Unused/Unlinked Code using SRAM

I am working on a rather large codebase on a MEGA2560, specifically battling memory usage, and noticed something pretty odd I am hoping someone can explain to me.

i removed usage of a section of code - but not actual code (I use cpp files, so this was a whole directory of files). Predictably the compiled program size and SRAM usage dropped significantly. But then I removed the directory containing the unused source files and... I see another small drop in program size, AND a very significant drop in SRAM usage. Now, I expect the compiler to not link the unused code, but I suspect there is some data is stored in program code about all code compiled, but why is SRAM being used? And we are talking about a pretty significant chunk of SRAM - like 500+ bytes (which is a lot of memory on 8k system)

Can anyone explain to me what is going on? I am missing something about how compiler/Arduino uses ram

Are there any good references to SRAM usage by Arduino - what sort of things to avoid/look for when trying to reduce SRAM usage?

Thanks,

-HH

Here’s the definitive tutorial: https://www.arduino.cc/en/tutorial/memory

The compiler is frighteningly good at removing un-used code. If you don’t call a function then it won’t be linked into the final binary image. But it is possible to confuse it, if you try really hard.

Thanks. I do try really hard ;)

Like I said, what is really freaking me out is that unused code is using up so much SRAM. Not something I would expect - leading me to suspect I do not understand how this works as well as I thought (which was not well to begin with)...

Thanks for the link, but I am looking for something a little more in-depth. I am trying to understand how using C++ things like, for example, classes, enums, etc are affecting SRAM usage. For example, are c style string constants - are they always residing in SRAM or do they get loaded into SRAM when the code using them is run - or what is the difference between the F() macro and PROGMEM char arrays and PSTR macro? Things of that nature.

-HH

I thought it was pretty clear in the tutorial.

The F() macro is a convenient way to access PROGMEM for constant strings. It's not complex.

Enums usually don't get into SRAM. They are constants. The compiler replaces constants throughout the program so that they never use any SRAM at all.

Classes? Well, that depends on the class.
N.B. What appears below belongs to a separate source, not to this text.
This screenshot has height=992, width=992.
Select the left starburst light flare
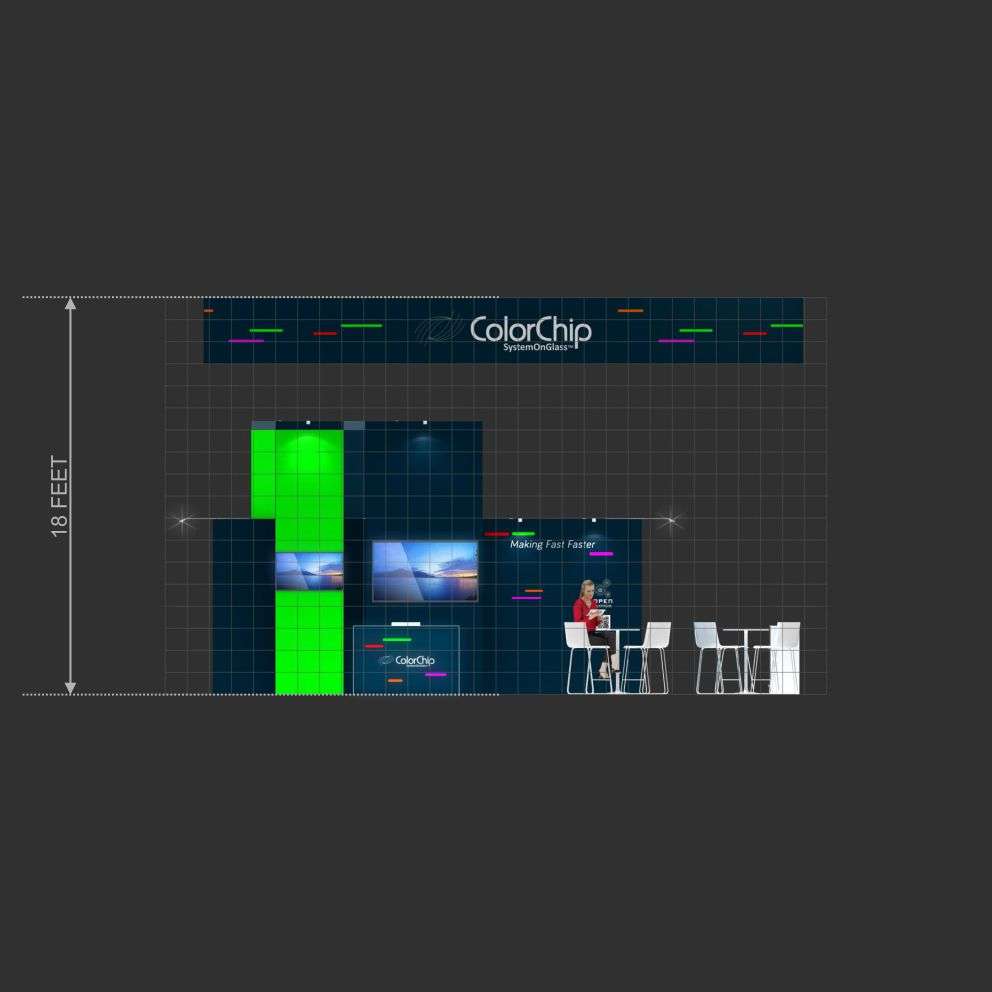click(182, 519)
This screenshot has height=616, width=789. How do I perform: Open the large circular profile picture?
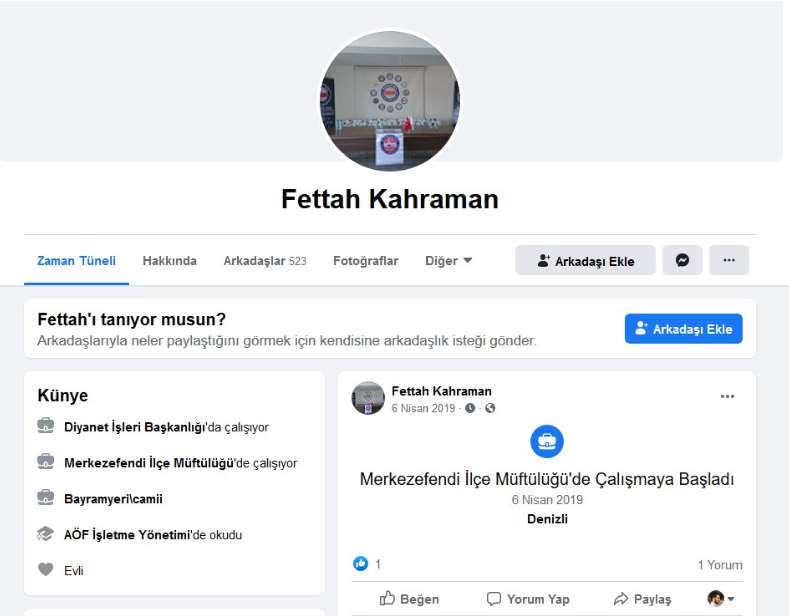[x=390, y=100]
You can do stupid things like declaring a large array of data in a class.

:-( Sadly what you said was my understanding as well, but it does not explain why something in the code manages to use up SRAM despite not even being used... Something there must be allocating SRAM on load :-/ I was hoping to find some deeper information about this.

-HH

I was hoping to find some deeper information about this.

All we can see is you waving your hands. Show your code and proof that the memory usage changed.
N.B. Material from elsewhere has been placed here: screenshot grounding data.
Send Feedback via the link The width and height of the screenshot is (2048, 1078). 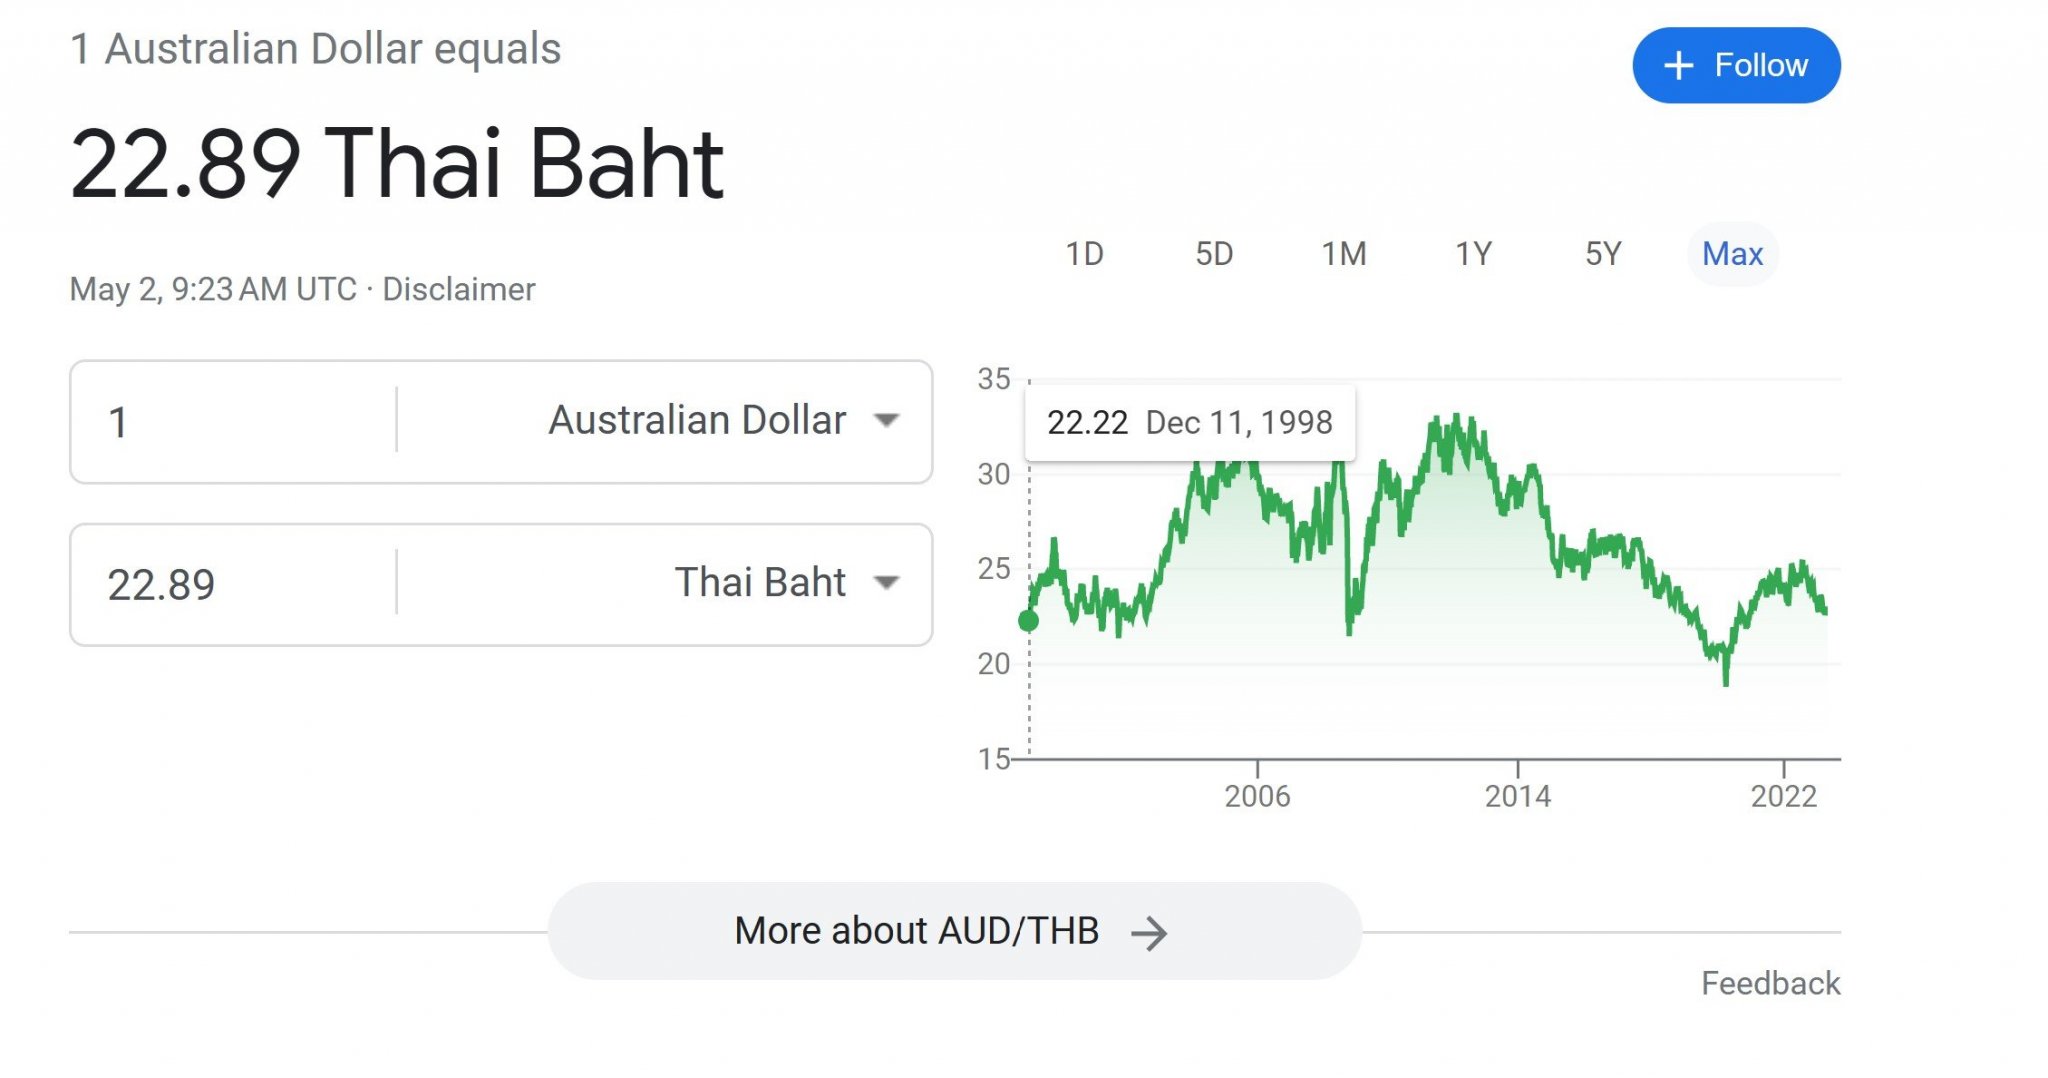tap(1770, 984)
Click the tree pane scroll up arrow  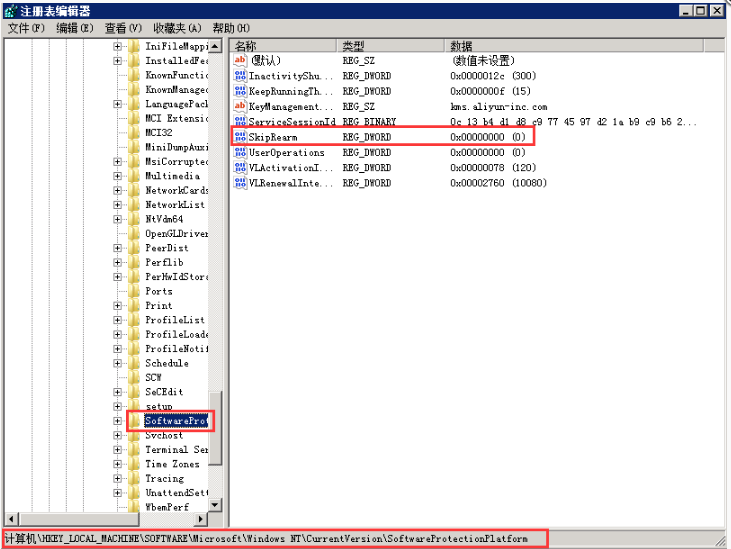click(x=216, y=46)
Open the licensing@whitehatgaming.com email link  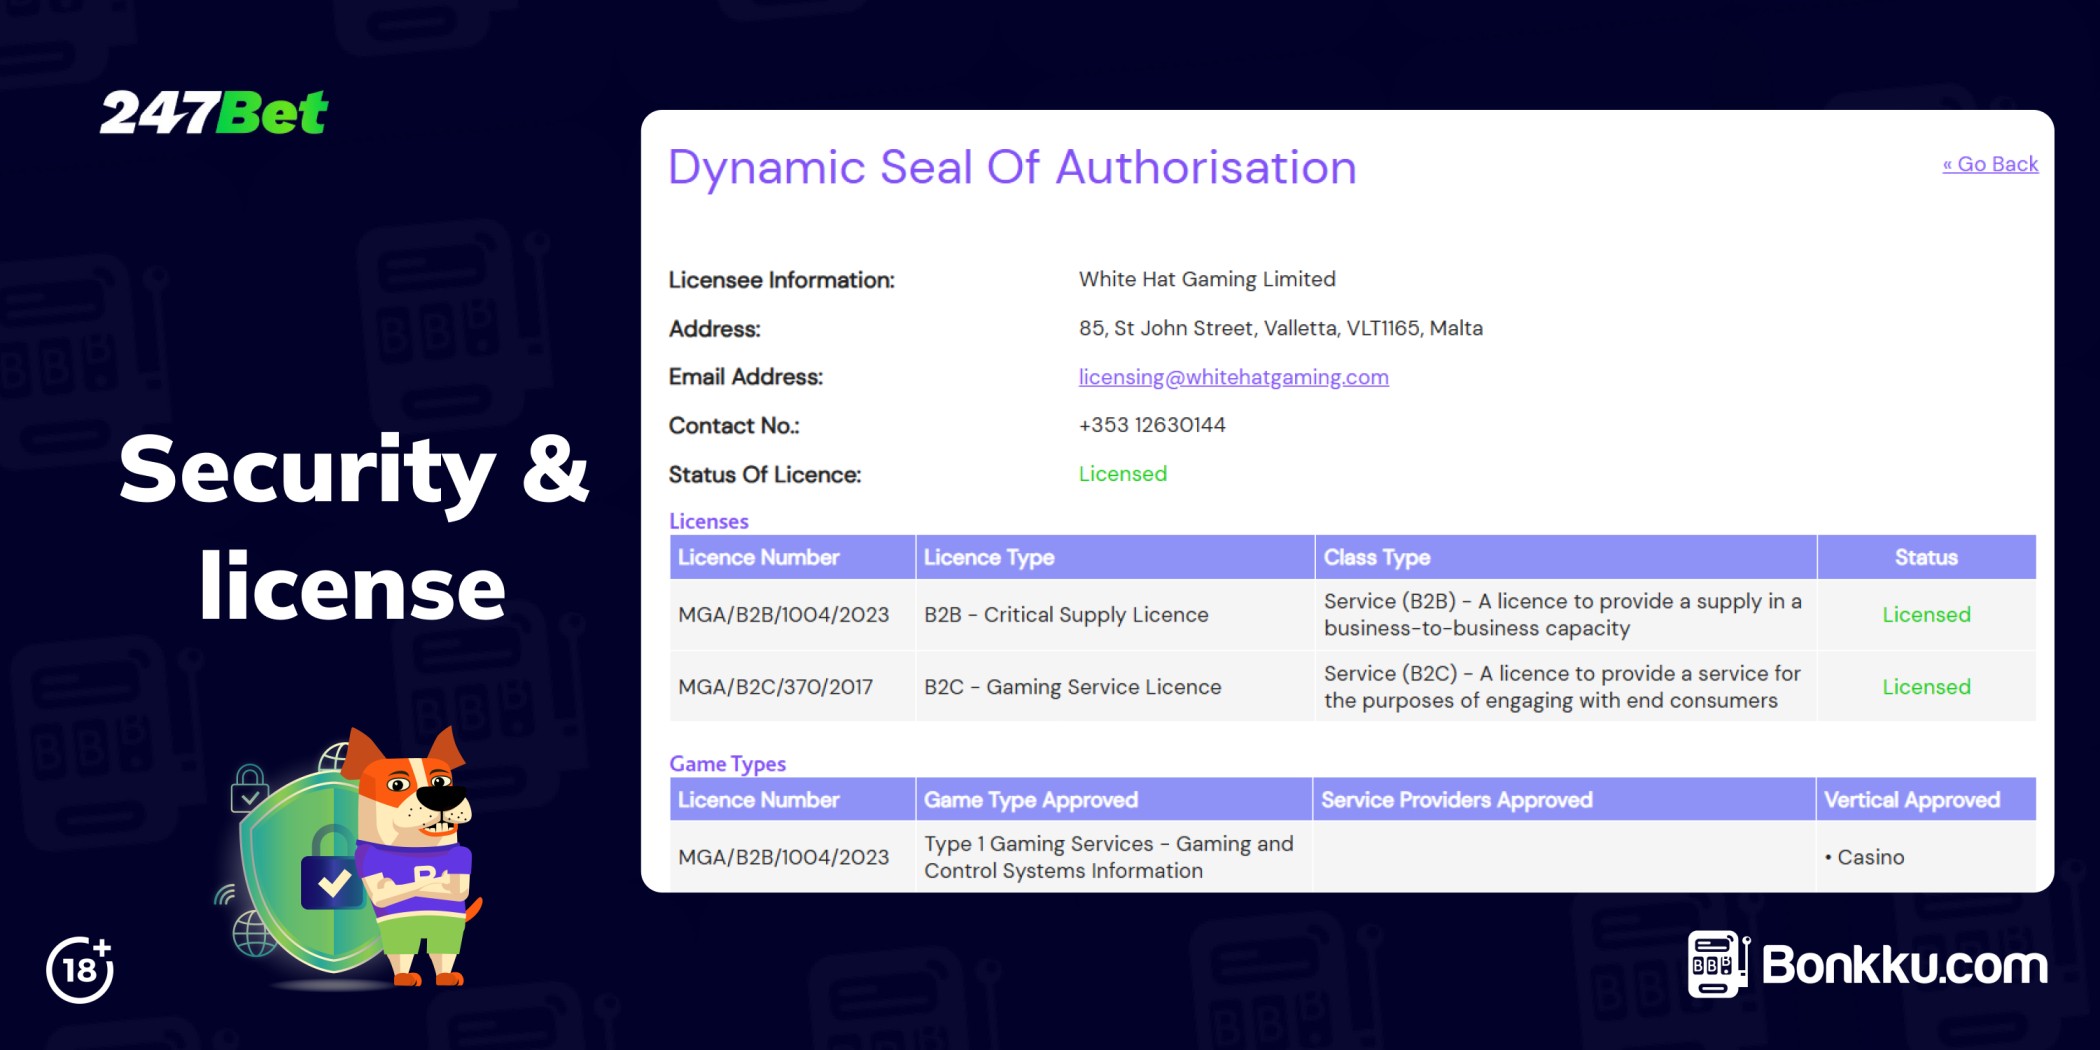tap(1233, 377)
PaulS: All we can see is you waving your hands. Show your code and proof that the memory usage changed.

Sorry. I asked two separate things in one post and I feel like things got confused here. As for memory usage question, it is non-trivial to post code here as I am unclear where in the code the issue is and we are talking about over 10k lines of code - not to mention the fact that I doubt my client would appreciate me posting their project online.. I realize that I should just re-create this as a proof of concept and post that, but that would require time I do not have at the moment(I will do that soon though). I also realize that without that I am not likely to get help (and reasonably so) - which is why I asked my second question of where I may find some more in depth documentation - as what I found so far is too surface for my needs and my knowledge on the subject is about 20 years old (what remains of it after 20 years of non-use)- but it also occurs to me that what I am asking is probably more gcc/c++ specific than Arduino specific - so I should do some research on that. I guess I was just (unreasonably) hoping there are people here who would know exactly what I am talking about and could immediately point me in the right direction....

Thanks. Sorry for wasting your time :-)

-HH

hichhiker: :-( Sadly what you said was my understanding as well, but it does not explain why something in the code manages to use up SRAM despite not even being used... Something there must be allocating SRAM on load :-/ I was hoping to find some deeper information about this.

-HH

If you want to see where the RAM goes, generate a linker map, and see for yourself. Nobody here can possibly do anything but make wild guesses without seeing the code, and generating a linker map.

Regards, Ray L.

RayLivingston: If you want to see where the RAM goes, generate a linker map, and see for yourself. Nobody here can possibly do anything but make wild guesses without seeing the code, and generating a linker map.

Regards, Ray L.

Thanks, that is very helpful. I forgot that was an option.